## THE INPUT:

►

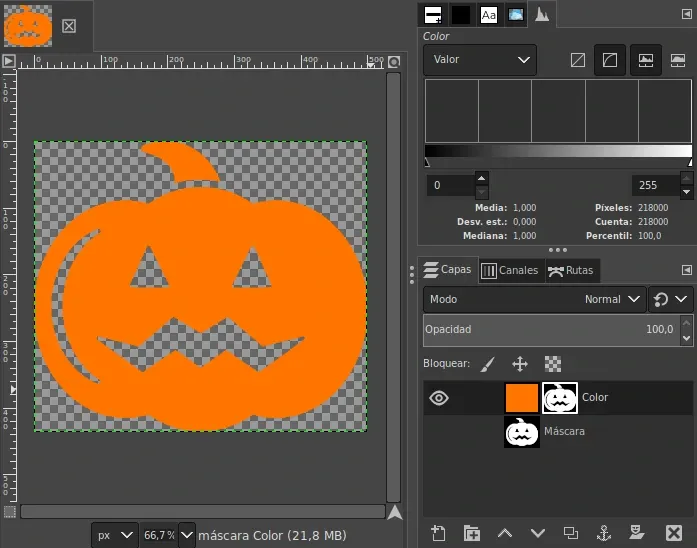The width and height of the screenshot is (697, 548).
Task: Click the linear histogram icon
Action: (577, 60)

◄
►

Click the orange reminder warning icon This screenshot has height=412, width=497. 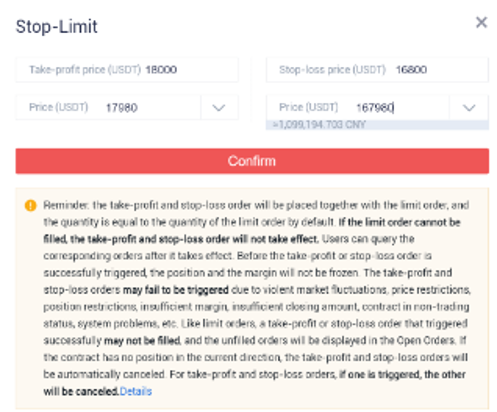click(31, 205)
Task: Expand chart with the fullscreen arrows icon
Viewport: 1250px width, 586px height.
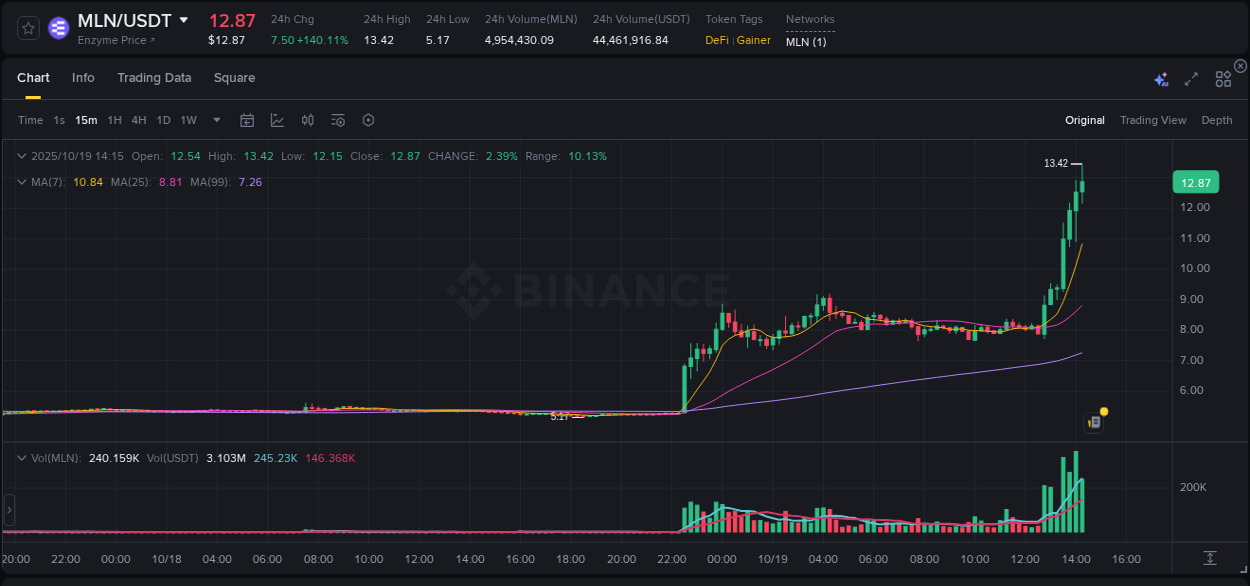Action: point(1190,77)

◄
►

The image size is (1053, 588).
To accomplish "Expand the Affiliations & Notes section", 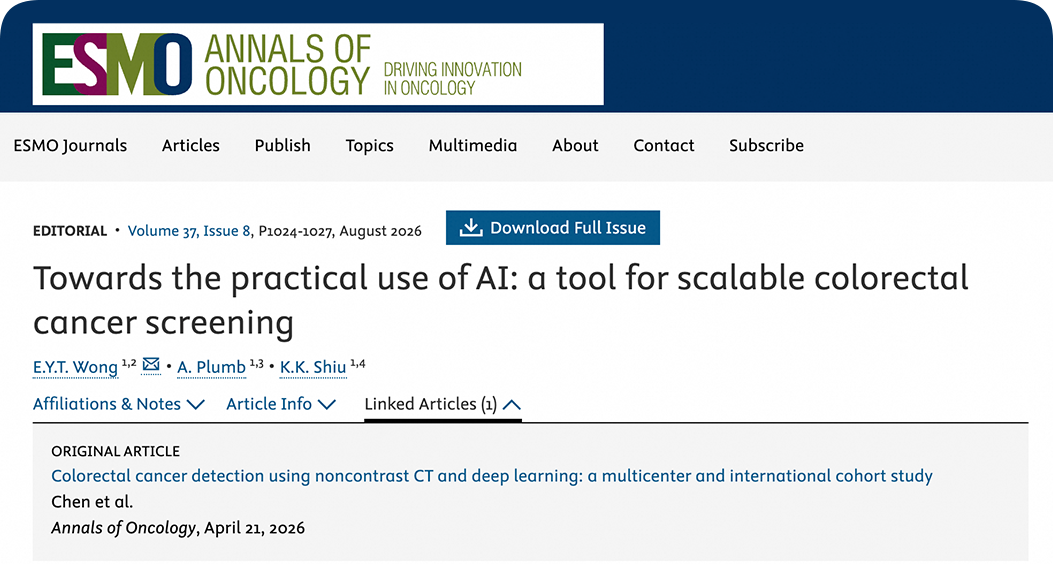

◄

## INSTRUCTIONS TO FOLLOW:
Retype the lines above exactly as they appear, from the line containing "The image size is (1053, 588)." through the line containing "the Affiliations &", and leave out any pictures.

## SOLUTION TO THIS TASK:
The image size is (1053, 588).
To accomplish "Expand the Affiliations & Notes section", 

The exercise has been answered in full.